### DOCUMENT SECTION:
=====

The performance of the algorithms was assessed based on accuracy, precision, recall and F1-score. We built a 2 × 2 confusion matrix with the following labels: true positive (TP), true negative (TN), false-positive (FP) and false-negative (FN). We compared the algorithms’ results to the physician’s classification (true values). Accuracy describes the proportion of true values ((TP+TN)/ n), precision defines the accuracy of positive values (TP/(TP+FP)), recall is the fraction of correctly predicted true values of all true values (TP/(TP+FN) and F1-score combines precision and recall to a single value (2/(1/precision+1/recall)). The performance of the ULMFiT algorithm was evaluated separately for current, ex – and never smokers.

Results

Characteristics of the study cohort

Based on our approach we identified a total of 4,549 adult asthma, 2,111 COPD, 5,931 sleep apnoea, 632 type 1 diabetes, 8,281 type 2 diabetes, 9,200 IHD, and 4,946 cerebral infarction patients (). The median length of their 2-year medical narrative after the given diagnosis varied from 12 to 28 events consisting mainly of inpatient and outpatient visits.

Table 1. Characteristics and smoking statuses of the patient groups studied based on the two-year follow-up

Smoking status in different disease groups and over time

Within the total cohort, 40.1% of all patient’s medical documentation failed to reveal any smoking-related phrases during their two-year medical narrative. When comparing the documentation since the years 2010–2012 to 2016–2018, some improvement was observed especially in patients with cerebral infarction (344/695 and 453/674, +18%, p = 0.001, respectively) (). A patient’s smoking status was documented significantly more frequently in COPD (86%) and sleep apnoea patients (83%) compared to other groups (84% vs 53%, p < 0.001). In general, health professionals had documented discussions on smoking with the ex – and current smokers more often than with the never smokers during a two-year follow-up.

Figure1. Percentage of patients with at least one documented smoking status during a two-year follow-up

Figure1. Percentage of patients with at least one documented smoking status during a two-year follow-up

The proportion of never smokers varied between disease groups from 3% to 53% (). Of COPD patients, 70% were classified as the current smokers in comparison to 25–36% in the other disease groups (). Overall, the proportions of patients classified as current smokers decreased in all disease groups over the 9-year observation period. We compared the ratio of current smokers across the patient groups in years 2010–2011 (N = 2043/5885, 34.7%) and 2015–2016 (N = 1962/6411, 30.6%), and found a 4.1% decline in active smoking.

Smoking cessation

About half of the current smokers (49%) had discussed smoking cessation with the healthcare professional (). When the currently smoking asthma patients were selected as the control group, smoking cessation was discussed 9% more frequently with COPD patients and 11% more frequently with type 1 diabetes patients. On few occasions had current smokers been referred to the nurse-managed smoking cessation programme. However, asthma, COPD and sleep apnoea patients had significantly more visits to the intervention nurse than the other patient groups (223/3324, 6.7% vs 55/3781, 1.5%, p < 0.001).

=====

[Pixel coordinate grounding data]
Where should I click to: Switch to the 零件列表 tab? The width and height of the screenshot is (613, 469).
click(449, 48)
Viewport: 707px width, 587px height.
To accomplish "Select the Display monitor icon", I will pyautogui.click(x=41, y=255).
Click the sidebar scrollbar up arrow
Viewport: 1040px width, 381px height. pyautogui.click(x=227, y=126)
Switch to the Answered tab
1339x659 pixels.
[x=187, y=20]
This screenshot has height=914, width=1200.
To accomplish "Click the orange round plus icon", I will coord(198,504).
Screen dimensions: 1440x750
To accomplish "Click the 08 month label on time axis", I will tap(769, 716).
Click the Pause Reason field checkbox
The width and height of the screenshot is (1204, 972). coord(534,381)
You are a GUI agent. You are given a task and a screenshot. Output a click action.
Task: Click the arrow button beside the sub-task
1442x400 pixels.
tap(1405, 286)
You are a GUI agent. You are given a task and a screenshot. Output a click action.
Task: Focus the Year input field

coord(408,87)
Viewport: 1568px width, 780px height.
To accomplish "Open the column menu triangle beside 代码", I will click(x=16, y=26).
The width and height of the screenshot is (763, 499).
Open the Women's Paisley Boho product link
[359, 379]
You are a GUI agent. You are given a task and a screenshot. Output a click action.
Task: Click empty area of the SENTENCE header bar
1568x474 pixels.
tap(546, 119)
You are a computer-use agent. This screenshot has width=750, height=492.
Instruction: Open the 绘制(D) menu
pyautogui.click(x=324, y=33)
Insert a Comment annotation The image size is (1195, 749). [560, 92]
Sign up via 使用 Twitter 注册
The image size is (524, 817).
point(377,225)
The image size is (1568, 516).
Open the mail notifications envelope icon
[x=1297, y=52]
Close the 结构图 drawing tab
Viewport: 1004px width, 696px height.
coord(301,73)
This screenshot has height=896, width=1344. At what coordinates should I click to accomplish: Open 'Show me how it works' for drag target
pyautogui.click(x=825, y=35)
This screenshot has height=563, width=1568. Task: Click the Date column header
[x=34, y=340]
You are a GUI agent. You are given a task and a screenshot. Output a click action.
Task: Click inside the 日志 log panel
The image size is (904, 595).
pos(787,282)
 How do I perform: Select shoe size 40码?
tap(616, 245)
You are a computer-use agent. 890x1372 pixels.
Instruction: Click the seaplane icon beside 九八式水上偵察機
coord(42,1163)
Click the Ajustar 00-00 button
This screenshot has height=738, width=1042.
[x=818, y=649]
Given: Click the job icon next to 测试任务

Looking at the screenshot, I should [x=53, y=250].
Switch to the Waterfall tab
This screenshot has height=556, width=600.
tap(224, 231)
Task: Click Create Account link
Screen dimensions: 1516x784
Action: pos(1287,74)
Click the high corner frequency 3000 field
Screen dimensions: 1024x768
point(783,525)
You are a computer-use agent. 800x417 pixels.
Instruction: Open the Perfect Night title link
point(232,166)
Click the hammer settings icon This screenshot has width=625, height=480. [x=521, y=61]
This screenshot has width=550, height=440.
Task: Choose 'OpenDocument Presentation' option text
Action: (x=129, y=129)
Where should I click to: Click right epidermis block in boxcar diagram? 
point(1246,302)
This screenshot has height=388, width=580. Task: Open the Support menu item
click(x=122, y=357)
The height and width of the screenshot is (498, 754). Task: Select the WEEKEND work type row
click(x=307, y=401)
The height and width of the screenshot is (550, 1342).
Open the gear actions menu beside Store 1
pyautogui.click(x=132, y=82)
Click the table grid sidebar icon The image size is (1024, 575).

=====

### YOUR TASKS:
A) In the study excerpt on smoking documentation, what share of current smokers had discussed smoking cessation with a healthcare professional?
B) Pick up the study excerpt on smoking documentation after its final sentence and continue writing it.

### RESPONSES TO THE TASKS:
A) About half of them (49%).

B)
Table 2. Encouragement and active intervention for smoking cessation during a two-year follow-up among the current smokers

Validation of the algorithms used

The performance of the rule-based algorithm 1 in finding smoking-related sentences is shown in . The ULMFiT-based classifier performed best for never smokers (F1-score 91.9). For the classification of ex-smokers and current smokers, the F1-scores were 80.4 and 78.5, respectively. The errors observed were related [Citation1] to the differentiation between current and former smoker [Citation2], to ambiguous expressions such as ‘the patient has a long smoking history’ and ‘the patient is an occasional smoker’, and [Citation3] to exposure to passive smoking. Among current smokers, an F1-score of the rule-based algorithm 2 (identifying sentences related to smoking cessation interventions) was 87.9.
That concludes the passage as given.